Required task: Please write out every line from the start of the rows through the line containing "click(262, 61)", including that line, as a JSON list of strings with one string per line, leaving out any blank lines.
>> Start
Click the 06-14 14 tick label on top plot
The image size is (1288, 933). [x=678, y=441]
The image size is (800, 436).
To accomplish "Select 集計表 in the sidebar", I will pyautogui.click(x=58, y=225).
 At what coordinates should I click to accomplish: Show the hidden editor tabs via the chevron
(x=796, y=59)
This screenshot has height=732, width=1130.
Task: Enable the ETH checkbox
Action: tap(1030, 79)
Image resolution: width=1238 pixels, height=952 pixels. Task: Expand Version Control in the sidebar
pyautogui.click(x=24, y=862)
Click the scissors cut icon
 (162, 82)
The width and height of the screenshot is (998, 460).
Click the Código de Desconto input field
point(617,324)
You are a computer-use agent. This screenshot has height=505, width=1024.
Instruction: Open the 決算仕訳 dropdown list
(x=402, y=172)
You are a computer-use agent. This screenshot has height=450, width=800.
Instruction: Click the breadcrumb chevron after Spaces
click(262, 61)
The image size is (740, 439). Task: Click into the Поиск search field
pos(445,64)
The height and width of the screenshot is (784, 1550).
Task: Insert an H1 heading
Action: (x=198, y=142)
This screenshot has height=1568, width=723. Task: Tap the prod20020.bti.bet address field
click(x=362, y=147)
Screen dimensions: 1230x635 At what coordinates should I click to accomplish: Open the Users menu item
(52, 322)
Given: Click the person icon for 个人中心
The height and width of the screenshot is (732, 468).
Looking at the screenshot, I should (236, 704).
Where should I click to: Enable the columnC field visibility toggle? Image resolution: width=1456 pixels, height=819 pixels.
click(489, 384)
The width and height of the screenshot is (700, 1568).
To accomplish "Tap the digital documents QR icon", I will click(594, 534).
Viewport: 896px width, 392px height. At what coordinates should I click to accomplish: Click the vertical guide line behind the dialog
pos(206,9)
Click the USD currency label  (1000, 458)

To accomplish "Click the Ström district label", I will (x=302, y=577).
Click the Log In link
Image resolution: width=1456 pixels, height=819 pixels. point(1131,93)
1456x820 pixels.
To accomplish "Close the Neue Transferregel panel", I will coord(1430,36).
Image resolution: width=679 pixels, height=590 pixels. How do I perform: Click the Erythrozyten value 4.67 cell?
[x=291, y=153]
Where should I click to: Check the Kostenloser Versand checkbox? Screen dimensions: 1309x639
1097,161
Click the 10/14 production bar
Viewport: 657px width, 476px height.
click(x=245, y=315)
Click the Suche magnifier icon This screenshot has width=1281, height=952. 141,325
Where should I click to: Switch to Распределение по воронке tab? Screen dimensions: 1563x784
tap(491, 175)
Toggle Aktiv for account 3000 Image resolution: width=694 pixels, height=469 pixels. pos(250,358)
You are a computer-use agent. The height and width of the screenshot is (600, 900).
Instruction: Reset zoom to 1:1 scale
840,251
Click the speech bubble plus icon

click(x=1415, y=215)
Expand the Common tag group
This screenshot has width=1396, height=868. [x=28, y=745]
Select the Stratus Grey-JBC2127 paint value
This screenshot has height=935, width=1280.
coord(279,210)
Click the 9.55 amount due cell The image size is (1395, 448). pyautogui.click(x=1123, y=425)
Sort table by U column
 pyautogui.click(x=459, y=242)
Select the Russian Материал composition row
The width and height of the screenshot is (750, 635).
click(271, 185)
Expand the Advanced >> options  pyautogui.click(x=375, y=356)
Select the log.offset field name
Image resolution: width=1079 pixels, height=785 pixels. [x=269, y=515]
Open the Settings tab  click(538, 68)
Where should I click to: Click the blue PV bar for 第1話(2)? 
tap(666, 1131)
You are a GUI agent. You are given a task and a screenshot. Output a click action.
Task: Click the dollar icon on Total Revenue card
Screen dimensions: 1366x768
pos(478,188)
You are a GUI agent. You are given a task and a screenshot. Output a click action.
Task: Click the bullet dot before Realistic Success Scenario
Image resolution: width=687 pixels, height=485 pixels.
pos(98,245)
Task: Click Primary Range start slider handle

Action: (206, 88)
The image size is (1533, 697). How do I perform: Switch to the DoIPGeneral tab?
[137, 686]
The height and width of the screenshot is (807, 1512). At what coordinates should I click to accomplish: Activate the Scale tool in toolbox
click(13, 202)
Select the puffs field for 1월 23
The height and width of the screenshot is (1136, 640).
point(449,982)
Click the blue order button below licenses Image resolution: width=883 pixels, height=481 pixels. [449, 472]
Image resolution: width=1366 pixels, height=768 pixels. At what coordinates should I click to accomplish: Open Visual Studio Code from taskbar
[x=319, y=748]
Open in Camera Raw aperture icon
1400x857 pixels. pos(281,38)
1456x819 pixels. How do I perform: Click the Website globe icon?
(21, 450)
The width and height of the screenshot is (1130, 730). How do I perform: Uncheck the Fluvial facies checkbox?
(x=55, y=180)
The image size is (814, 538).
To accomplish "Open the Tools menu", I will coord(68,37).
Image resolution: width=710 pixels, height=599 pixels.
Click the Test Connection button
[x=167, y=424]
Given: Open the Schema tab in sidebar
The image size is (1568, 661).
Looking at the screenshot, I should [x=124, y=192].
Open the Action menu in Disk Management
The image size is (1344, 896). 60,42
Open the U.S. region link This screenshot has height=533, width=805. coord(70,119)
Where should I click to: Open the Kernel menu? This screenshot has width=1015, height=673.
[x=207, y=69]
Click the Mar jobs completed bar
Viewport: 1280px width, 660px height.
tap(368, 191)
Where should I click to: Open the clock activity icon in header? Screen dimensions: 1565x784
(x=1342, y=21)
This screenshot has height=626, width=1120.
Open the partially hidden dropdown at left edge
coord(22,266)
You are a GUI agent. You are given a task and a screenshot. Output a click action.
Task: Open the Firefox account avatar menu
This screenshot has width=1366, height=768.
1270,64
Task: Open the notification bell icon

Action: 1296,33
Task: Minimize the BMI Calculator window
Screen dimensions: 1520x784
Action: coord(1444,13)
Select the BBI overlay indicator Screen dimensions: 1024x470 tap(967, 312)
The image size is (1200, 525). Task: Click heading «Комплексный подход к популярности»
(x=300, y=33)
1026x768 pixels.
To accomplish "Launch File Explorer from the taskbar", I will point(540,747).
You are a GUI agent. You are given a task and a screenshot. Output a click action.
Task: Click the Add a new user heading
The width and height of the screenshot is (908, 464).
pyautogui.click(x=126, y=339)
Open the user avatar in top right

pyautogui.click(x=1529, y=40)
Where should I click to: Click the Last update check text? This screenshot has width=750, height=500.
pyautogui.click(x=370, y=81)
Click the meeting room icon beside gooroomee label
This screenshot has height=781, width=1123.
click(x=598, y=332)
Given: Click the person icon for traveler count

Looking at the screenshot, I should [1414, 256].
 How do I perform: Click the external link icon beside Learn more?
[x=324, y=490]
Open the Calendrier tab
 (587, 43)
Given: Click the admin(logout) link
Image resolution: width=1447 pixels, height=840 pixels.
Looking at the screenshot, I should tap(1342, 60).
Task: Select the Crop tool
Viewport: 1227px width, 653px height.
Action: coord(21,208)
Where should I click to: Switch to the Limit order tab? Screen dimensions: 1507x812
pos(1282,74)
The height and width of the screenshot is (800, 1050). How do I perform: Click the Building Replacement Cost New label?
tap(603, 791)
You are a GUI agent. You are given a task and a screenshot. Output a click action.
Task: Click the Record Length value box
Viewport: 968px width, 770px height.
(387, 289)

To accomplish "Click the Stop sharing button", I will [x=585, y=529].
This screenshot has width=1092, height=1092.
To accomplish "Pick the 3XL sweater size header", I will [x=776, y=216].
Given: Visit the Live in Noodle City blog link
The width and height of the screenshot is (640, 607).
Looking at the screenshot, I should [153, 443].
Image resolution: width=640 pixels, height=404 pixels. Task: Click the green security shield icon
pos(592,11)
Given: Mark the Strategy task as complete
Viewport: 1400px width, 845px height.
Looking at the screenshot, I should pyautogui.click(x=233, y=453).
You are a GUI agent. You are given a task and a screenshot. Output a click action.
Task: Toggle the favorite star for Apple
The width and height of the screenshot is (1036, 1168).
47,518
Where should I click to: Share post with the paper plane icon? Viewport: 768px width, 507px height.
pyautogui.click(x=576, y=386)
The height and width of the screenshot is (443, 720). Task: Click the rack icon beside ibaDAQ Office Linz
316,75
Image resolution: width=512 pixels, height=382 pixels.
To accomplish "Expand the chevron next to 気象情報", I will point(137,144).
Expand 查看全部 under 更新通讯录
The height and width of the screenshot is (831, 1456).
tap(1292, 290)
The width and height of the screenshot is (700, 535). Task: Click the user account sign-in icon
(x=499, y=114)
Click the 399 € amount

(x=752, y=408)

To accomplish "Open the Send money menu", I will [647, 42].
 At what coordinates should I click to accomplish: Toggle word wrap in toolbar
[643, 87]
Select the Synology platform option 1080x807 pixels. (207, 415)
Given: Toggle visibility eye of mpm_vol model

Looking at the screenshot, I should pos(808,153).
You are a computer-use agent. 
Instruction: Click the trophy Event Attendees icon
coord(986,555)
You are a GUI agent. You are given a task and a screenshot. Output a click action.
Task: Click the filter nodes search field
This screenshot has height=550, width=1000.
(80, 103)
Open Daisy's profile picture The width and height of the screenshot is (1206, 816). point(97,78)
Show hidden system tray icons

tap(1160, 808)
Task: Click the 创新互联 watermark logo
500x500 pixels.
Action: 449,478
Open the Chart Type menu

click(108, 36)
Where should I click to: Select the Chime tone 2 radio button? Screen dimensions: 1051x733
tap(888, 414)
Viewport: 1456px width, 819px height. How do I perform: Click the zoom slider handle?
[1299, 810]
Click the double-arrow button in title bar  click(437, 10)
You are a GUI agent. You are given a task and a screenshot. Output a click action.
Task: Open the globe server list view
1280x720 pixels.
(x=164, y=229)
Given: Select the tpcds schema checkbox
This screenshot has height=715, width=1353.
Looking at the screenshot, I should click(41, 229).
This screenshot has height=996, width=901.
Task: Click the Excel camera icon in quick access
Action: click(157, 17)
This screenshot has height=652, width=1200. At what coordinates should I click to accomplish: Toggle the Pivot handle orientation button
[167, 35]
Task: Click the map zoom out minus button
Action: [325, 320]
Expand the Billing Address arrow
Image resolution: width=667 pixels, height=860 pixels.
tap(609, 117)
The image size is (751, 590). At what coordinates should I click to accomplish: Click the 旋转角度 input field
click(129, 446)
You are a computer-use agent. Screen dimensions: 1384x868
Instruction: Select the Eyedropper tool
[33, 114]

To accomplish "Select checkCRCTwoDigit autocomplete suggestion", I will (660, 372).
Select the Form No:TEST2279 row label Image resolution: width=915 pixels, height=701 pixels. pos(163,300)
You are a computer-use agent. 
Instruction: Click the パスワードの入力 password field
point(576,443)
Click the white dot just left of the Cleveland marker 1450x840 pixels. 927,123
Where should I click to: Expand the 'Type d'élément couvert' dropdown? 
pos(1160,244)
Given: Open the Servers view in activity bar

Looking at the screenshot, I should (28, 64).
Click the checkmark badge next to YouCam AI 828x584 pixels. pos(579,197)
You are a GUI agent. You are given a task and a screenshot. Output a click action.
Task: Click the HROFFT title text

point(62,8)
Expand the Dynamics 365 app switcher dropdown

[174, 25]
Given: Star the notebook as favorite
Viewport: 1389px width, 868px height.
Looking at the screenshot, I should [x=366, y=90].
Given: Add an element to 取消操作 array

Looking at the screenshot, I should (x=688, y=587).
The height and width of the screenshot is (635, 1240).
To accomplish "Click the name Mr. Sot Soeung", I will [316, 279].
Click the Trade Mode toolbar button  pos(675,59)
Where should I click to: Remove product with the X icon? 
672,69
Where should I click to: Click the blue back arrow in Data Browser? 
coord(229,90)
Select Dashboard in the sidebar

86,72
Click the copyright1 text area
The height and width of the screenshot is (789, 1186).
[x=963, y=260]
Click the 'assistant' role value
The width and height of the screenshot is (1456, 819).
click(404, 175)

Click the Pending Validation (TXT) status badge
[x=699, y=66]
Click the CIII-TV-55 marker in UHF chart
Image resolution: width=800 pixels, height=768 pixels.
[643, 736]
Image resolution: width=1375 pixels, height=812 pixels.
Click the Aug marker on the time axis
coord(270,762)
>> End
The response:
[
  "Click the 06-14 14 tick label on top plot",
  "The image size is (1288, 933). [x=678, y=441]",
  "The image size is (800, 436).",
  "To accomplish \"Select 集計表 in the sidebar\", I will pyautogui.click(x=58, y=225).",
  " At what coordinates should I click to accomplish: Show the hidden editor tabs via the chevron",
  "(x=796, y=59)",
  "This screenshot has height=732, width=1130.",
  "Task: Enable the ETH checkbox",
  "Action: tap(1030, 79)",
  "Image resolution: width=1238 pixels, height=952 pixels. Task: Expand Version Control in the sidebar",
  "pyautogui.click(x=24, y=862)",
  "Click the scissors cut icon",
  " (162, 82)",
  "The width and height of the screenshot is (998, 460).",
  "Click the Código de Desconto input field",
  "point(617,324)",
  "You are a computer-use agent. This screenshot has height=505, width=1024.",
  "Instruction: Open the 決算仕訳 dropdown list",
  "(x=402, y=172)",
  "You are a computer-use agent. This screenshot has height=450, width=800.",
  "Instruction: Click the breadcrumb chevron after Spaces",
  "click(262, 61)"
]